## Problems to solve
A – List every organization named in the comments on staff access to a patient record, including any abbreviation the comments use.
B – Go on with the comments on staff access to a patient record, starting after their last sentence.

*** Document passage ***

I *would* be interesting to know more about this incident - including whether it actually occurred.

The report was put in by Primary Care Trust but occurred in a hospital, and involved 50 staff accessing the patient record, the implication being that many of these accesses were inappropriate, and that 50 staff accessing the record was in excess of the usual number needing access: in a complex case, 50 might be conservative..

Why is the PCT involved?

I thought this sort of access by people without a legitimate relationship was to be dealt with by the employer, i.e. the hospital trust.

The story may well be true - vulgar curiosity (and worse motives) exist everywhere - and controlling access in an environment where there may be no time to authorise a legitimate relationship in a cardiac arrest must be a nightmare, both organisationally and technically: doesn't explain the PCT's involvement

This is yet another example of how technologies introduced for the greater good, allowing information sharing and more effective working, are also an Achilles Heel if not properly secured.

Historically, there has been too much emphasis on encryption and authentication of data at the expense of monitoring what authenticated users are actually doing with the data when they're given access to it. As Pirelli’s mantra goes…‘Power is nothing without control’.

*** Given information ***

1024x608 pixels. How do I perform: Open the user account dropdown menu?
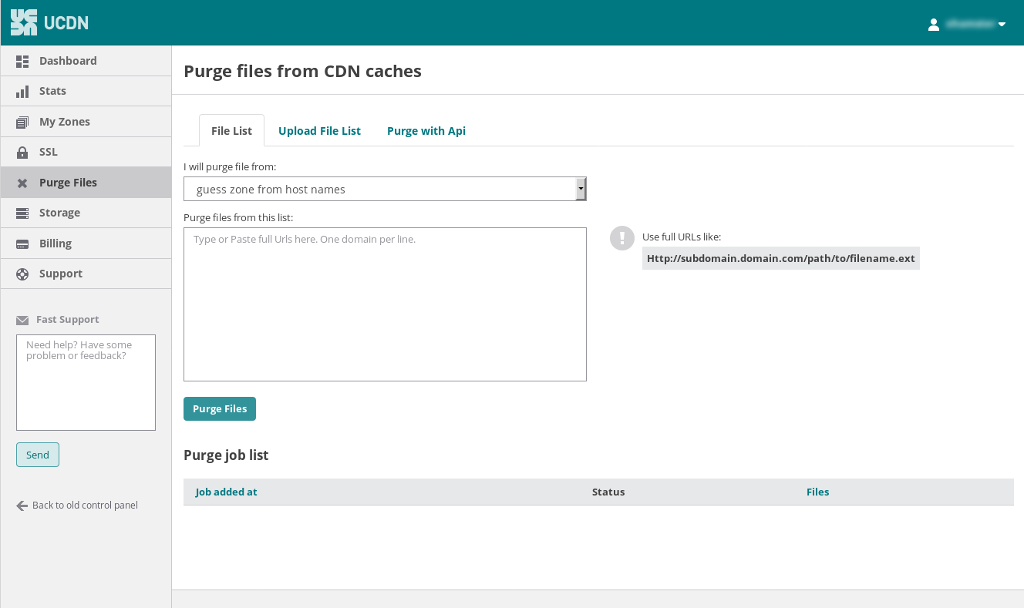coord(966,24)
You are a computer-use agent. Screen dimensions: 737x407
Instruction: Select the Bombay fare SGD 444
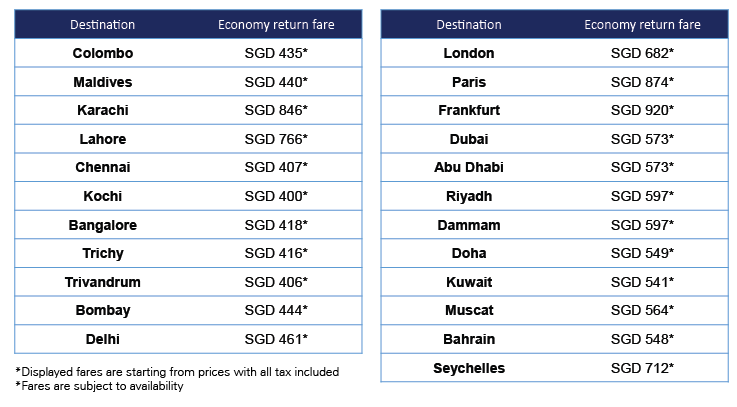tap(276, 310)
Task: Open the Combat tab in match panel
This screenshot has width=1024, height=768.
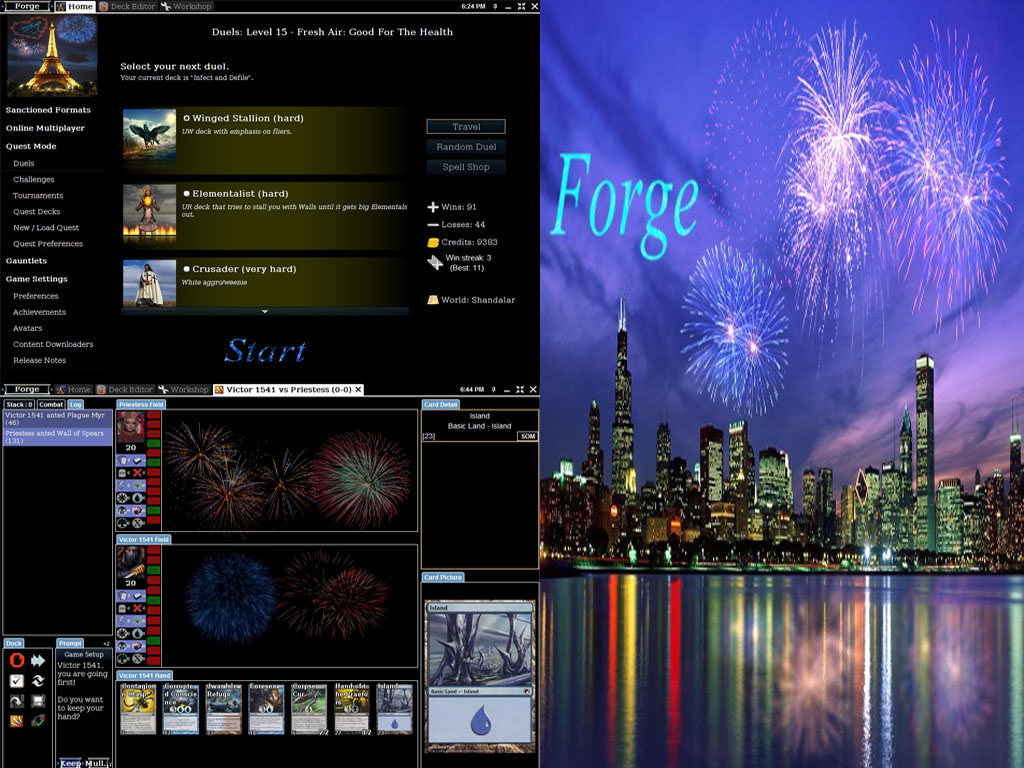Action: click(51, 404)
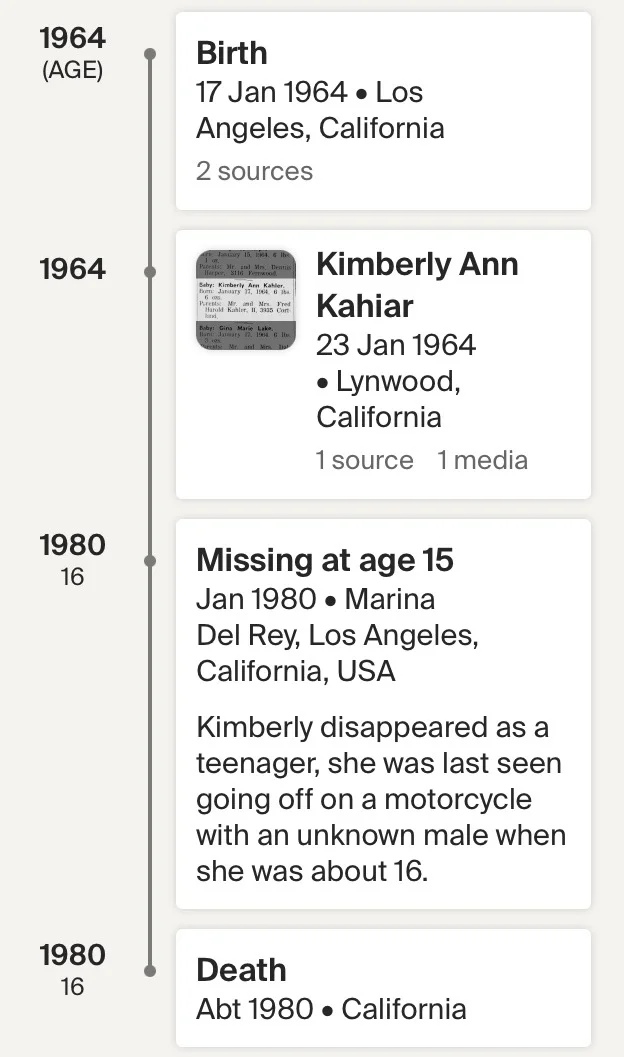Screen dimensions: 624x1057
Task: Click the 1980 label beside the Death event
Action: click(72, 956)
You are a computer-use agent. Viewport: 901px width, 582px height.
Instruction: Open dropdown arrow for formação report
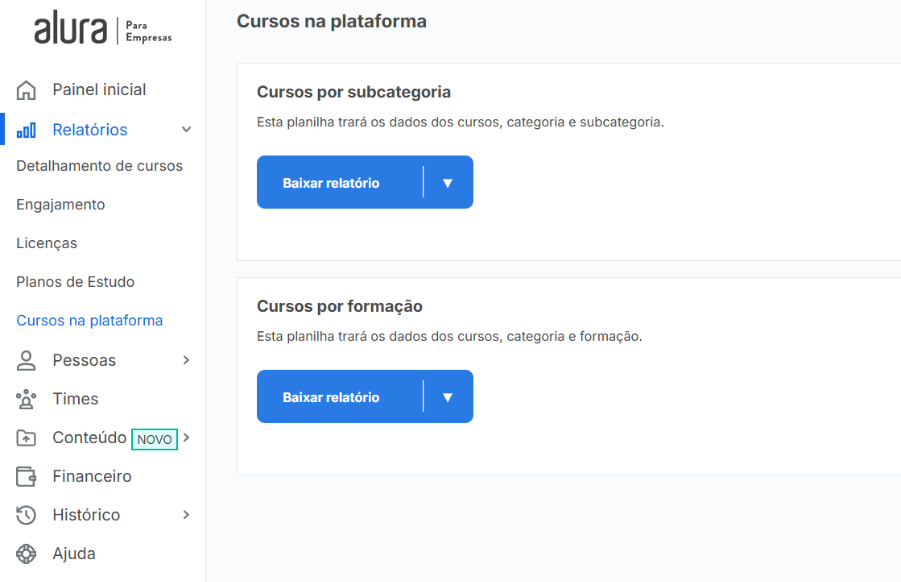(x=448, y=397)
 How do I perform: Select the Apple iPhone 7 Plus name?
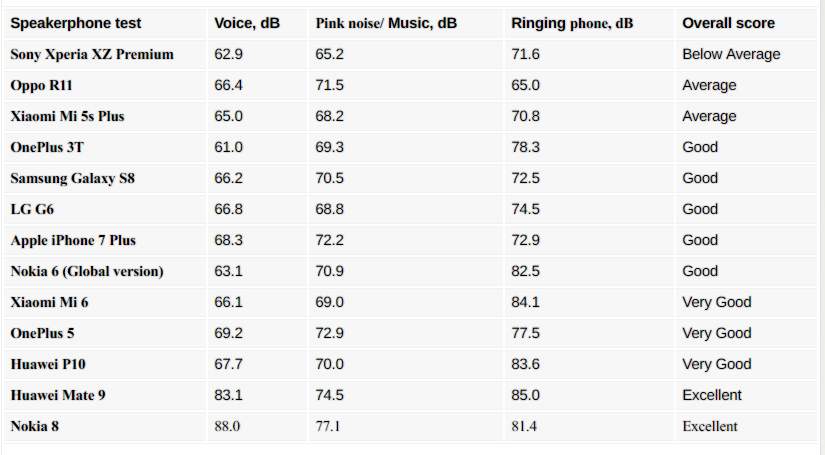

***

## Results of the tasks
A – Primary Care Trust (PCT); the hospital trust; Pirelli

B –
The key to protecting information from internal audiences with inquisitive minds is in securing and monitoring access to the database with the use of more intelligent behavioural analysis technologies. If NHS Trusts don’t follow the lead of the more forward-thinking government departments soon, similar unfortunate news stories will be peppering the front page of Computer Weekly for years to come.

This should not come as a suprise to anyone. If Leeds Teaching hosptal can have 70,000 inaproprate access to information, including medical information, in just 1 month, then anything can happen. Having had people read through my records out of curiosity I know how much damage can be done to patients.